Temukan Passionmu dan Jadilah Pemimpin

Jika merujuk pengertian passion dalam bahasa Indonesia, adalah sesuatu yang bergairah. Ketika menjalani passion, seakan-akan semua cinta tercurah dan lelah seakan-akan sirna dalam menggapai harapan yang diharapkan. Passion  menjadi seseorang mempunyai merek diri sehingga meningkatkan "nilai jual". Seseorang yang telah menemukan passion, akan terpancar dalam gerak gerik kegiatannya. Menurut Steve Jobs (CEO Apple Inc), bahwa satu-satunya jalan untuk menghasilkan karya hebat adalah dengan mencintai apa yang kita kerjakan. Jadi, apapun yang sedang kamu kerjakan, cintailah agar menghasilkan karya-karya hebatmu. Itulah namanya passion. 

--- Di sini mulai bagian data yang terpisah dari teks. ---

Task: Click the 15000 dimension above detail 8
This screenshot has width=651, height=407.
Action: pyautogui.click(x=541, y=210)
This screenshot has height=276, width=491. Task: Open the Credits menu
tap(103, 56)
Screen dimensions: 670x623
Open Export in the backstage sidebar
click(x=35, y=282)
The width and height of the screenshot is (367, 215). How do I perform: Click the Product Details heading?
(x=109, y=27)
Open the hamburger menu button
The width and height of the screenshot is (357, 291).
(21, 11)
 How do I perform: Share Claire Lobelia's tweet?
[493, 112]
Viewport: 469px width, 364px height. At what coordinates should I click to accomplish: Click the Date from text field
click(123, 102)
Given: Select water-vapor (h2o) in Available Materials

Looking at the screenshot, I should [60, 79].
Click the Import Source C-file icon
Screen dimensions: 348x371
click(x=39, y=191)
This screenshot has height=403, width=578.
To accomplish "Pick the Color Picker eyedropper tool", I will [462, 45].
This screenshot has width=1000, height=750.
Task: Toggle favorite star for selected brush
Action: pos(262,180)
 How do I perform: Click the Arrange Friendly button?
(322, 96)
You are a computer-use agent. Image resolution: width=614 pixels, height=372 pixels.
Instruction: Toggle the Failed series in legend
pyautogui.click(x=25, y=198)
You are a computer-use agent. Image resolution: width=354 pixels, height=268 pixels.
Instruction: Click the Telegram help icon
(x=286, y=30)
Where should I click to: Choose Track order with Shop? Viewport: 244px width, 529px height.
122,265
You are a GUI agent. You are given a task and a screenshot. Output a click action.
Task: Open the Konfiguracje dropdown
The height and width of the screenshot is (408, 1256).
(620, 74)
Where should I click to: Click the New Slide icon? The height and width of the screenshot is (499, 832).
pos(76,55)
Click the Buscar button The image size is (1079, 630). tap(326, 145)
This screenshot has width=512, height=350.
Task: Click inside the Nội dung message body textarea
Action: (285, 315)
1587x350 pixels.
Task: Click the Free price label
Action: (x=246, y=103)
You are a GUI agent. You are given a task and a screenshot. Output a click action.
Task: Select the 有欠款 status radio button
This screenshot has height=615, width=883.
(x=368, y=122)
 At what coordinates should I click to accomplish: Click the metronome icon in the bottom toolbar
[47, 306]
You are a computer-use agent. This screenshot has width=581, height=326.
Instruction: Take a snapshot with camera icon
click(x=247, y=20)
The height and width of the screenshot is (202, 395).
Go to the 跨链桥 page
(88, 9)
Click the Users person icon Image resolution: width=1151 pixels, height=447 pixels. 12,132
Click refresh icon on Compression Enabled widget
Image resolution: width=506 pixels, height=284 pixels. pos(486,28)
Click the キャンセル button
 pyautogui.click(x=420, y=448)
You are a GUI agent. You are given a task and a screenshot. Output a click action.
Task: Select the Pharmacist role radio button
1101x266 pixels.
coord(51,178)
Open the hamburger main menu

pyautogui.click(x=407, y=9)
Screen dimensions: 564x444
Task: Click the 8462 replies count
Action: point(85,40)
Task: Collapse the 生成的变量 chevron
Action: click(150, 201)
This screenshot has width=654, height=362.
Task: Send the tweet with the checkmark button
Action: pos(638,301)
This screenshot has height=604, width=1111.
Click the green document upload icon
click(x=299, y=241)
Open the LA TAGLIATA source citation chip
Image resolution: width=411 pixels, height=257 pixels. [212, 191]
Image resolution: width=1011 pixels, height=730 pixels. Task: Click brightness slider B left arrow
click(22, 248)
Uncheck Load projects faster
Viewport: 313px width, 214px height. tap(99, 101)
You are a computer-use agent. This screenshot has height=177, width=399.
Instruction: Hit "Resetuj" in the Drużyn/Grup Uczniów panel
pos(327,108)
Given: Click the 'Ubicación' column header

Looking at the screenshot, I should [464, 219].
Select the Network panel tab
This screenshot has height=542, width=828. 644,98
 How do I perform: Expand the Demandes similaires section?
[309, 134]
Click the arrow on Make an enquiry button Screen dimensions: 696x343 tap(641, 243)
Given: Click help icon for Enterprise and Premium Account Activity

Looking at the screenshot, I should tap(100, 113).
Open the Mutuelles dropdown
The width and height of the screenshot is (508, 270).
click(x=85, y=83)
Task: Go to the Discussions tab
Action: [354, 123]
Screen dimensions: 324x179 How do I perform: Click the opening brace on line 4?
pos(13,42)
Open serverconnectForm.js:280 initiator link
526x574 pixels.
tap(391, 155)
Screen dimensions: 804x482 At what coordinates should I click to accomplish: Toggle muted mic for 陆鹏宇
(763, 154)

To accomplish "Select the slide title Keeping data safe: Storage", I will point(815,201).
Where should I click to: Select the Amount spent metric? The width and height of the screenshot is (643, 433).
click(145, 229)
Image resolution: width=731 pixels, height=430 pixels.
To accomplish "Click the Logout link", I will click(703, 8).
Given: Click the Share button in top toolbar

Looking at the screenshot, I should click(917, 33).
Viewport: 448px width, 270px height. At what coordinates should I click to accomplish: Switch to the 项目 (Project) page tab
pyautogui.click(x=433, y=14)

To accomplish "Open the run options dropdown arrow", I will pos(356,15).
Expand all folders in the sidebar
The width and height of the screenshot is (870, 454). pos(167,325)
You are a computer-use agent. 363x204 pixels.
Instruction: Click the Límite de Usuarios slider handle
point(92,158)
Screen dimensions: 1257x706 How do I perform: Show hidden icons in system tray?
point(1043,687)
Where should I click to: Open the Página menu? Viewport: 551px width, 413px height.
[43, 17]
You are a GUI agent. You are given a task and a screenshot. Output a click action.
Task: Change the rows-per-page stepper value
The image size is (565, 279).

Passion dan kepimpinan adalah hal yang tak bisa dipisahkan. Passion menjadikan pemimpin bergairah dan semangatnya berapi-api sehingga semuanya mudah untuk dijalani. Hal tersebut menjadi motivasi dan inspirasi bagi orang-orang yang dipimpinnya. Menjalankan passion merupakan bagian dari memberikan keteladan bagi orang lain, sehingga orang lain terinspirasi dalam mencapai  tujuannya. Menurut saya, tanpa motivasi dan keteladanan, nilai kepemimpinan yang ada pada dirinya berkurang.

Passion dan kepemimpinan
Bagaimana menemukan passion diri? Saya yakin kita lebih mengenal diri kira sendiri, sementara orang lain hanya tahu dari luarnya saja. Seseorang menemukan passion diri melalui proses yang berbeda-beda. Saya menemukan passion melalui kegiatan-kegiatan sosial yang saya lakukan sejak remaja dan melalui tes mesin kecerdasan STIFIN yang menunjukkan bahwa saya seorang Thinking Ekstrovert. Beberapa teman saya menemukan passionnya ketika ia kesulitan keuangan, ketika orang tuanya bercerai dan kesulitan lainnya, sehingga ia akhirnya menemukan passion sebagai pengusaha, pembicara, penulis dan sebagainya. Awalnya sedikit susah menemukannya, tapi lama kelaman menjalankan passion ini sebagai kecanduan, sehingga nggak sadar dan bawaannya bahagia terus. Ayo,  kamu harus segera menemukan passion mu. Oh iya, ketika seseorang menjalankan passion nya, tidak masalah di depan atau di belakang layar , yang terpenting manfaatnya bagi orang lain. Tidak masalah profesi kita apa, selama Allah ridho dan bermanfaat bagi sesama. Kenapa malu menjalaninya?
Bahagia dengan Passionmu
Seringkali kita khawatir berlebihan apa yang dikatakan orang lain, padahal rezeki sudah jelas Allah tentukan. Seringkali kita tidak percaya diri dengan diri kita, merasa tidak bermanfaat atau merasa tidak sekeren dia, padahal jelas Allah memberikan  kita banyak kemampuan termasuk kemampuan memimpin sebagai khalifah (QS.Albaqarah : 30). Ingatlah, ketika kita tidak percaya dengan kemampuan diri sendiri dan tanpa sadar kita  mengecilkan kemampuan-Nya.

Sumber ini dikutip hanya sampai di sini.